14 KiB
Terraform Best Practices
Comprehensive guide to Terraform best practices for infrastructure as code.
Table of Contents
- Project Structure
- State Management
- Module Design
- Variable Management
- Resource Naming
- Security Practices
- Testing & Validation
- CI/CD Integration
Project Structure
Recommended Directory Layout
terraform-project/
├── environments/
│ ├── dev/
│ │ ├── main.tf
│ │ ├── variables.tf
│ │ ├── outputs.tf
│ │ ├── terraform.tfvars
│ │ └── backend.tf
│ ├── staging/
│ └── prod/
├── modules/
│ ├── networking/
│ │ ├── main.tf
│ │ ├── variables.tf
│ │ ├── outputs.tf
│ │ ├── versions.tf
│ │ └── README.md
│ ├── compute/
│ └── database/
├── global/
│ ├── iam/
│ └── dns/
└── README.md
Key Principles
Separate Environments
- Use directories for each environment (dev, staging, prod)
- Each environment has its own state file
- Prevents accidental changes to wrong environment
Reusable Modules
- Common infrastructure patterns in modules/
- Modules are versioned and tested
- Used across multiple environments
Global Resources
- Resources shared across environments (IAM, DNS)
- Separate state for better isolation
- Carefully managed with extra review
State Management
Remote State is Essential
Why Remote State:
- Team collaboration and locking
- State backup and versioning
- Secure credential handling
- Disaster recovery
Recommended Backend: S3 + DynamoDB
terraform {
backend "s3" {
bucket = "company-terraform-state"
key = "prod/networking/terraform.tfstate"
region = "us-east-1"
encrypt = true
dynamodb_table = "terraform-state-lock"
kms_key_id = "arn:aws:kms:us-east-1:ACCOUNT:key/KEY_ID"
}
}
State Best Practices:
- Enable Encryption: Always encrypt state at rest
- Enable Versioning: On S3 bucket for state recovery
- Use State Locking: DynamoDB table prevents concurrent modifications
- Restrict Access: IAM policies limiting who can read/write state
- Separate State Files: Different states for different components
- Regular Backups: Automated backups of state files
State File Organization
Bad - Single State:
terraform.tfstate (contains everything)
Good - Multiple States:
networking/terraform.tfstate
compute/terraform.tfstate
database/terraform.tfstate
Benefits:
- Reduced blast radius
- Faster plan/apply operations
- Parallel team work
- Easier to understand and debug
State Management Commands
# List resources in state
terraform state list
# Show specific resource
terraform state show aws_instance.example
# Move resource to different address
terraform state mv aws_instance.old aws_instance.new
# Remove resource from state (doesn't destroy)
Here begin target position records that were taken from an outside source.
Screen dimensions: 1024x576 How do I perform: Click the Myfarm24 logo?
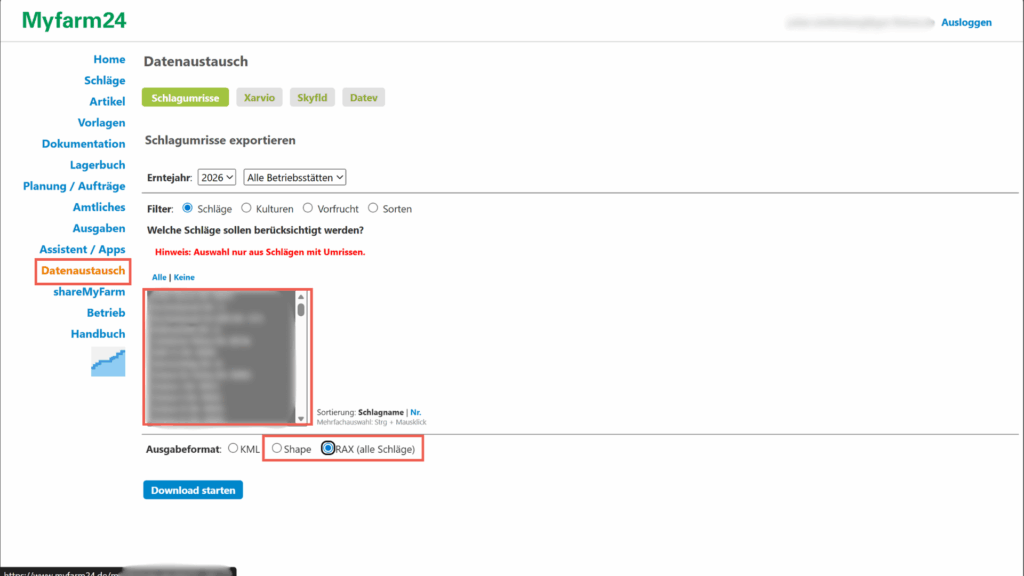[x=74, y=20]
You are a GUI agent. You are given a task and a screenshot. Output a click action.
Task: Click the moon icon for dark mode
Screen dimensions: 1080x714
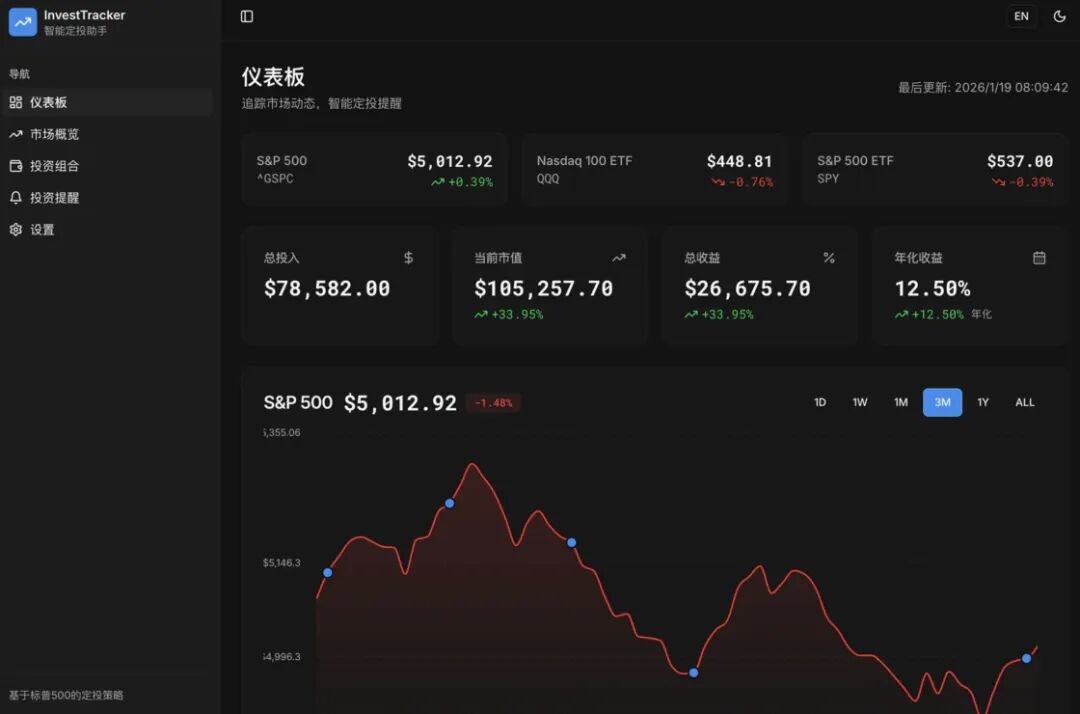(x=1060, y=16)
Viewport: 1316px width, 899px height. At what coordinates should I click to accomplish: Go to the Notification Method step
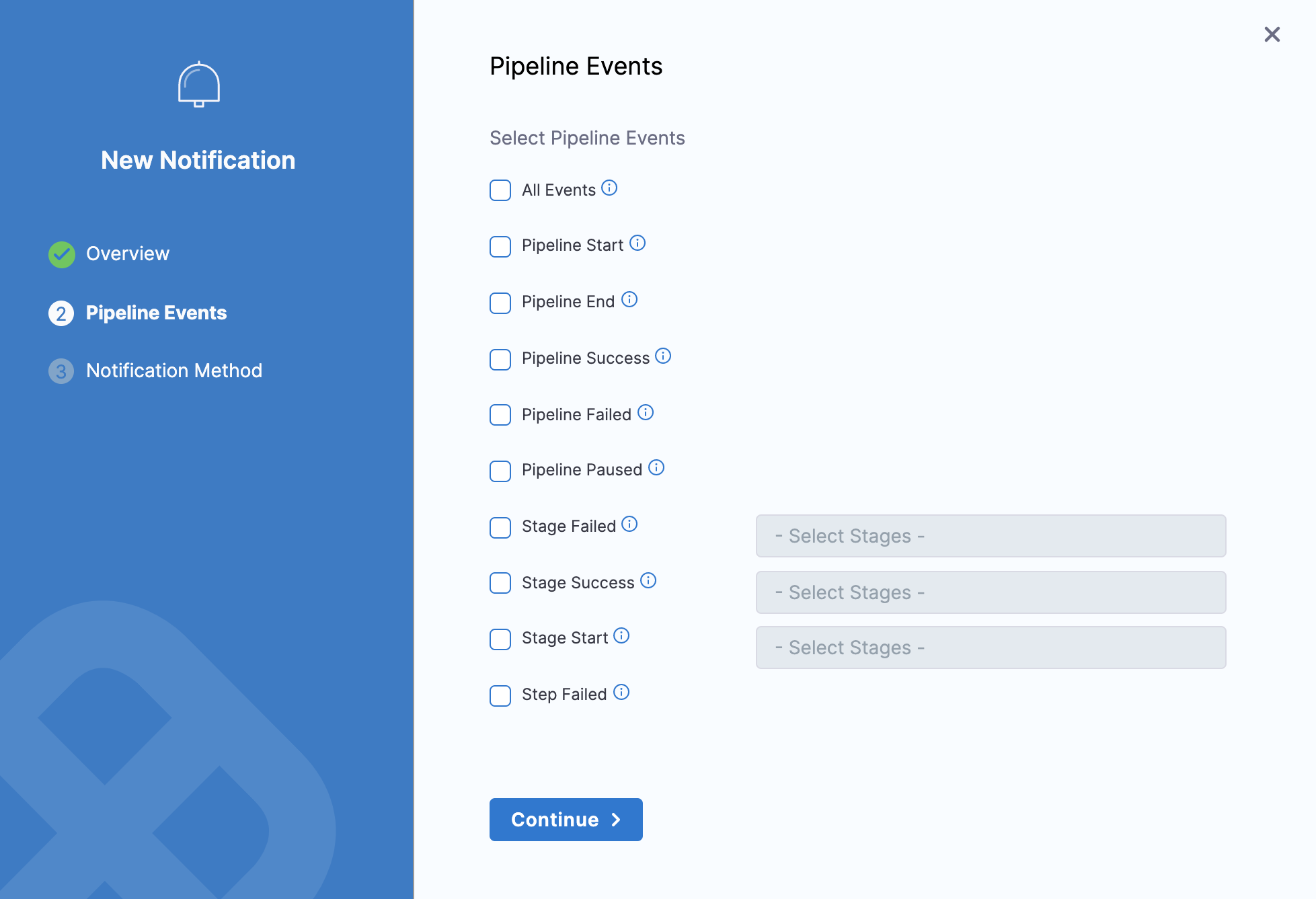[173, 370]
terraform state rm aws_instance.example
# Import existing resource
terraform import aws_instance.example i-1234567890abcdef0
# Pull state for inspection (read-only)
terraform state pull > state.json
Module Design
Module Structure
Every module should have:
module-name/
├── main.tf # Primary resources
├── variables.tf # Input variables
├── outputs.tf # Output values
├── versions.tf # Version constraints
├── README.md # Documentation
└── examples/ # Usage examples
└── complete/
├── main.tf
└── variables.tf
Module Best Practices
1. Single Responsibility Each module should do one thing well:
- ✅
vpc-modulecreates VPC with subnets, route tables, NACLs - ❌
infrastructurecreates VPC, EC2, RDS, S3, everything
2. Composability Modules should work together:
module "vpc" {
source = "./modules/vpc"
cidr = "10.0.0.0/16"
}
module "eks" {
source = "./modules/eks"
vpc_id = module.vpc.vpc_id
subnet_ids = module.vpc.private_subnet_ids
}
3. Sensible Defaults
variable "instance_type" {
type = string
description = "EC2 instance type"
default = "t3.micro" # Reasonable default
}
variable "enable_monitoring" {
type = bool
description = "Enable detailed monitoring"
default = false # Cost-effective default
}
4. Complete Documentation
variable "vpc_cidr" {
type = string
description = "CIDR block for VPC. Must be a valid IPv4 CIDR."
validation {
condition = can(cidrhost(var.vpc_cidr, 0))
error_message = "Must be a valid IPv4 CIDR block."
}
}
5. Output Useful Values
output "vpc_id" {
description = "ID of the VPC"
value = aws_vpc.main.id
}
output "private_subnet_ids" {
description = "List of private subnet IDs for deploying workloads"
value = aws_subnet.private[*].id
}
output "nat_gateway_ips" {
description = "Elastic IPs of NAT gateways for firewall whitelisting"
value = aws_eip.nat[*].public_ip
}
Module Versioning
Use Git Tags for Versioning:
module "vpc" {
source = "git::https://github.com/company/terraform-modules.git//vpc?ref=v1.2.3"
# Configuration...
}
Semantic Versioning:
- v1.0.0 → First stable release
- v1.1.0 → New features (backward compatible)
- v1.1.1 → Bug fixes
- v2.0.0 → Breaking changes
Variable Management
Variable Declaration
Always Include:
variable "environment" {
type = string
description = "Environment name (dev, staging, prod)"
validation {
condition = contains(["dev", "staging", "prod"], var.environment)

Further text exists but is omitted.